You can also make your own from AVG or several other reputable companies online.
AVG ? Norton is way better in my opinion.
Check this out – real good imputed security advice
Norton? Seriously…. Microsoft Essentials would be better than that.
norton is garbage so is mca****
Norton Power Eraser is pretty good at getting rid of ransomware and heavy malware infections. That and the Norton Removal Tolls are the best 2 applications they make 😛
So what happens if you just leave your computer alone for 3 days and don't pay anything?
Anyone dumb enough to use Window$ deserves a fine.
Ubuntu Linux, no viruses, no malware, no pricetag.
In the video they used a Sophos Linux removal tool. Anyone anal enough to use a cumbersome OS like Linux deserves a virus.

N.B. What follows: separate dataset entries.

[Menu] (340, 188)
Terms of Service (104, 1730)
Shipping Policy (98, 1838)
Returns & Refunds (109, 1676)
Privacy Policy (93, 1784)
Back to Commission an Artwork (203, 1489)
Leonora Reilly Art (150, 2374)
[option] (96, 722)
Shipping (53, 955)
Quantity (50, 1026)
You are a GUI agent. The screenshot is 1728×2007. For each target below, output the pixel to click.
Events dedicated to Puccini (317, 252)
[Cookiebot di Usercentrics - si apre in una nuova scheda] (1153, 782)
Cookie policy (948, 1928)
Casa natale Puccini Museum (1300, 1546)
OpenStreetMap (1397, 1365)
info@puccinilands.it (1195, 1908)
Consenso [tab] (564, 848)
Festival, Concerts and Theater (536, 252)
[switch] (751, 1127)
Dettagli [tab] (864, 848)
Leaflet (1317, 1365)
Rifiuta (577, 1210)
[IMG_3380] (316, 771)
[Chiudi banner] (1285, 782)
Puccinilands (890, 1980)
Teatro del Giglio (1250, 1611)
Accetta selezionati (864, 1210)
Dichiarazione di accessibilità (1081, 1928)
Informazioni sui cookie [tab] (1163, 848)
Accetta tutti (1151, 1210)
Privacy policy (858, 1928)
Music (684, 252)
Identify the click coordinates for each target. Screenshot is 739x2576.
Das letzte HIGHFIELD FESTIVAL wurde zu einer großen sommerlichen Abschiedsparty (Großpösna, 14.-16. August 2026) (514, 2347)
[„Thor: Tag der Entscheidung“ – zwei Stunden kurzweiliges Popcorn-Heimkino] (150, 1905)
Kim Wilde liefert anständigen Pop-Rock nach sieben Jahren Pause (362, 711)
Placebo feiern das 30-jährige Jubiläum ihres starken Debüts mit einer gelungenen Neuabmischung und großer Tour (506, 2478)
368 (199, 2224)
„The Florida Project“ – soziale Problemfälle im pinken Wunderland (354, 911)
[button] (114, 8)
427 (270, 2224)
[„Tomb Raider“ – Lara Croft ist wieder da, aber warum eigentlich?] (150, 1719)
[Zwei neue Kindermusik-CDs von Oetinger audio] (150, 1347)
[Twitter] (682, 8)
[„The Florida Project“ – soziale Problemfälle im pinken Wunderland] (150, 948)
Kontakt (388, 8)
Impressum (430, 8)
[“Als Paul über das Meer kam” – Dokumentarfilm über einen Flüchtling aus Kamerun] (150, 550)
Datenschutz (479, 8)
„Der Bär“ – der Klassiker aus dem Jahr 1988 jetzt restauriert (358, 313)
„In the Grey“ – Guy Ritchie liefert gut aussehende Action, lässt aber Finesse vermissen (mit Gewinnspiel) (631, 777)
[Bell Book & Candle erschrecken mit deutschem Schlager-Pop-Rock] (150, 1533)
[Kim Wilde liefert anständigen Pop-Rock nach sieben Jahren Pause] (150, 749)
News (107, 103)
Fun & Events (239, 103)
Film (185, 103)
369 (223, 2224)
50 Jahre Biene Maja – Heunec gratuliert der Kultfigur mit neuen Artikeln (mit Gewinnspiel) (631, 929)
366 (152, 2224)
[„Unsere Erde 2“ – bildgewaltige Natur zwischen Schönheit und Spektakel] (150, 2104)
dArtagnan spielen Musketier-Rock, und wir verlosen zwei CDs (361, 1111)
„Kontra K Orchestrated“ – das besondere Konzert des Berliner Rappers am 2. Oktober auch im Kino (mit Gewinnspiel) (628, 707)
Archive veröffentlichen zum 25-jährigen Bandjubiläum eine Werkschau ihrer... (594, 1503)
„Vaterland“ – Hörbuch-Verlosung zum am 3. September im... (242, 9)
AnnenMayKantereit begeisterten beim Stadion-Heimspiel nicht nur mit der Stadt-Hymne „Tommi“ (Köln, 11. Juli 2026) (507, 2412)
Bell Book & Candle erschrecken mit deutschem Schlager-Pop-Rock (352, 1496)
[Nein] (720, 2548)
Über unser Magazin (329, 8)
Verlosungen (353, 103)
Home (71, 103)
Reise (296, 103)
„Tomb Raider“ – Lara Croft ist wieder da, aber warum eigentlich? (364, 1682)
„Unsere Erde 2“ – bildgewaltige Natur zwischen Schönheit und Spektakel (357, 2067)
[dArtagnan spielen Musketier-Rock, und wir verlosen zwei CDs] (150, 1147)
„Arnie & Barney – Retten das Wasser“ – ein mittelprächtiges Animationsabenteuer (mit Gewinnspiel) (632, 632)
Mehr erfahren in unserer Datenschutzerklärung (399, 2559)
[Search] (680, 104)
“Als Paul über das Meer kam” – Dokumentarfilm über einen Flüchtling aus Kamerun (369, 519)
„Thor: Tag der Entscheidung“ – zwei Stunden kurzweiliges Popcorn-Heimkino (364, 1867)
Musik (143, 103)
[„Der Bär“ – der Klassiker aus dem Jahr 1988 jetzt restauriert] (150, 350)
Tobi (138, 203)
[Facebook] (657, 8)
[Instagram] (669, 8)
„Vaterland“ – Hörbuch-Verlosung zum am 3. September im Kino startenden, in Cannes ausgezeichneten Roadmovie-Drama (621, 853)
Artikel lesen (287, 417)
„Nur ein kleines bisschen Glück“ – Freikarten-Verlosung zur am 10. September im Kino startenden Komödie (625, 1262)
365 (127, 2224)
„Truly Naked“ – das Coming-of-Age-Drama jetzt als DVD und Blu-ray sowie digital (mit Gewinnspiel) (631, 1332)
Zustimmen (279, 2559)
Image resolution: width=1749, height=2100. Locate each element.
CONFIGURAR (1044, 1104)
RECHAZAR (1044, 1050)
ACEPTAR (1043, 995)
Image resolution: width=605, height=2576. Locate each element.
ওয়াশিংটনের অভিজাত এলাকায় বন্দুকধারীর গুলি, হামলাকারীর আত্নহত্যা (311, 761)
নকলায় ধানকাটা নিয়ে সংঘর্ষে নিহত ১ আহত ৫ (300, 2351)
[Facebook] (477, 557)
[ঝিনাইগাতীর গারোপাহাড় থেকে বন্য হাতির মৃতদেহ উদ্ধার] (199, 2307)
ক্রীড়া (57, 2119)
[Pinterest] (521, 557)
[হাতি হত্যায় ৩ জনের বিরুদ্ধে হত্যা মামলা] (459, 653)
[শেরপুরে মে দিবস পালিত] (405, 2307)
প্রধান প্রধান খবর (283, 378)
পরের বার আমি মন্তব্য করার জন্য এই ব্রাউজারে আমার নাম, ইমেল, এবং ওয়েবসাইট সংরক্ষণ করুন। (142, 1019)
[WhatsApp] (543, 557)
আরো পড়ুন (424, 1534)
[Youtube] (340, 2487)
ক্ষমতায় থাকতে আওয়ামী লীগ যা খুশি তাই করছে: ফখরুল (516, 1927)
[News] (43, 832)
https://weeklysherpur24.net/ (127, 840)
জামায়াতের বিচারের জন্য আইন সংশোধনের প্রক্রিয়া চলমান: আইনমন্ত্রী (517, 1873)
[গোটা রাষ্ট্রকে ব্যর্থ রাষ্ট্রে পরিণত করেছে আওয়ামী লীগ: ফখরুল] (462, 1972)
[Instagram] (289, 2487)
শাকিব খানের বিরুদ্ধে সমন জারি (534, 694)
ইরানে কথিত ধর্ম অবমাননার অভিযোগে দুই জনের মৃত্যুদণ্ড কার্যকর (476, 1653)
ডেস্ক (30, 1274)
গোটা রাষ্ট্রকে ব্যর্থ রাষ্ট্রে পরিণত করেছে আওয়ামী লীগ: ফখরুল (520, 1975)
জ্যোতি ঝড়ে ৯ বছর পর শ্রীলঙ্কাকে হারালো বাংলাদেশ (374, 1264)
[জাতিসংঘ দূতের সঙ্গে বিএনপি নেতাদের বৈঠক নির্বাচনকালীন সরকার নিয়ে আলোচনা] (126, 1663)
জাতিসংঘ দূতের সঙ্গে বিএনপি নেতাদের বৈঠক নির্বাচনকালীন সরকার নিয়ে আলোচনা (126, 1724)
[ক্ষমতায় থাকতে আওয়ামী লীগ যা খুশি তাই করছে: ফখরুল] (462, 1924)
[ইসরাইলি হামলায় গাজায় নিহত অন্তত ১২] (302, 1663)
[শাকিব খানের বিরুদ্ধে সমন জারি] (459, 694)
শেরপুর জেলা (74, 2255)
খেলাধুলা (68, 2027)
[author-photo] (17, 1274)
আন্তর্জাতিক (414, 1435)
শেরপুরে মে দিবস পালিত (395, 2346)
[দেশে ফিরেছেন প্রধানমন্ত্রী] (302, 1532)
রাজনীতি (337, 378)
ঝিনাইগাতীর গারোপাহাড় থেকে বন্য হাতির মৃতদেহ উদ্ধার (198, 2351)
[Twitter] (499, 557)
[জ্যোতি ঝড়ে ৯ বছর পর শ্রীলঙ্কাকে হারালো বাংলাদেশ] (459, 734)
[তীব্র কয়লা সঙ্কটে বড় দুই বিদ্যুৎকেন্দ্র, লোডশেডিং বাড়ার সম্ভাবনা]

Sorry to burst your bubble but they meant the Operating system that was used by the anti-virus software (SOPHOS) was a Linux operating system. The infected system was still a Windows (XP I believe) system. When your computer gets infected by malware it is often recommended to boot from another clean system which often comes in the form of a bootable anti-virus CD. The bootable CD has a stripped down operating system (often a Linux one) that will allow the anti-virus to run and do its job. If you try to clean active malware within the infected operating system the malware may often have self-defence features that make this very difficult if not impossible. Active malware will often load on infected operating systems as part of the loading process and will be weary of other programs trying to delete it and prevent such deletions from happening. By using a different operating system to perform the antivirus scan and deletion, the malware is effectively 'sleeping' and will be unaware that something is trying to delete it.
Except the new randsomeware uses public key encryption (RSA) to encrypt the symmetric key used to encrypt your data, which was chosen in random when the virus triggered. So the anti-virus won't get you your files back. It would've prevented it in the first place if it was there though. And you could also get your files back if you had any sort of backup.
In short, if you got infected and have no backups, these files are probably as good as gone.
I wonder if this is some form of censor by hacking since it appears to reside in porn sites. The money siphoned from unaware victims going to support an organization's moral crusade. I'm just wondering.
someone should do something about the virus and stop it once and for all
It’s not one virus – it’s a whole, evolving family of them. So there isn’t a “silver bullet” that will deal with all possible forms this thing could take.
That would be a bit like saying, “Hey, there’s a lot of burglary going on around the country. We should catch the burglar and then it will all stop…”
I have encountered this virus on a mac., which I am not familiar with, so do not know how these equate with the programs on the mac. How do I stop the virus on a mac.